My ex husband always asked every girl in the room to dance . . . once. And we all said yes. I can see him now. He would approach with a sweeping bow when he asked . . . like a Prince Charming, and he would give another bow at the end, and then he would move on to the next girl. How could I not fall in love . . .
Our lives are filled with "what if's." I try not to think about them if I can help it. They can be stumbling blocks to the "promise" that our lives hold for each one of us. Double-edged swords that can swing one way or the other. I say, just live your life . . . in the best way that you can, and let the what if's take care of themselves. Do the best with whatever you are given. Count it all joy. Yes, you may fall from time to time, but it is not the falls that count so much as it is the times you get up again, or the times you soar . . . despite the things that try to weigh you down.

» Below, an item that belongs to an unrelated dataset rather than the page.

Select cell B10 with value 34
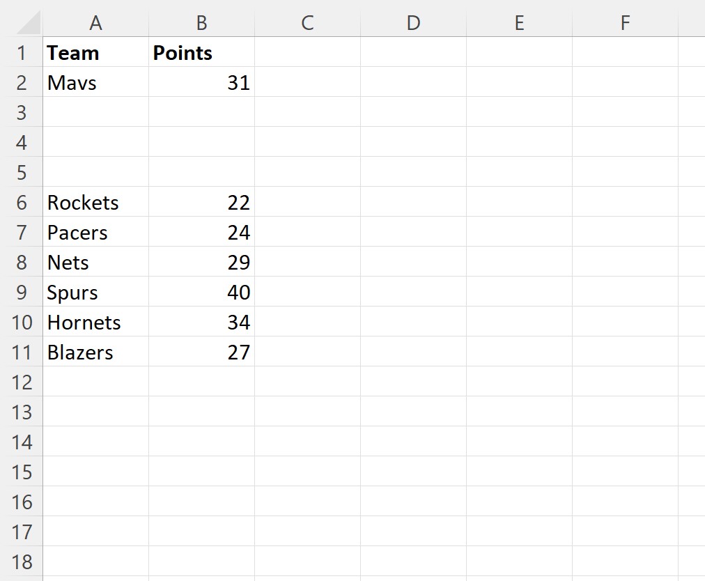 tap(202, 322)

Typewriters . . . they are pretty much a thing of the past now, in this computerized age of keyboards and the like. I can remember as a child borrowing a friend's typewriter to write some stories on. I remember writing a play on it that we performed in my friend's family garage. It was one of those typewriters that you had to turn the ball for every letter. It took me forever to write that play. But what fun I had doing it! As I wrote it I was following in the footsteps of Jane Austin or at least I felt as if I was.
Mom had a typewriter. It was one of the old type, and yes, an underwood. My but it took a lot of energy and strength to push the keys down and then get up any speed, but we did it. I remember in my secretarial course that I took after high school . . . there we were, all sitting behind a desk, punching the keys with our fingers together in rhythm. "A" "A A" "A" "AA"
The ding of the carriage as it hit the end of the row and then the pull back with the lever . . .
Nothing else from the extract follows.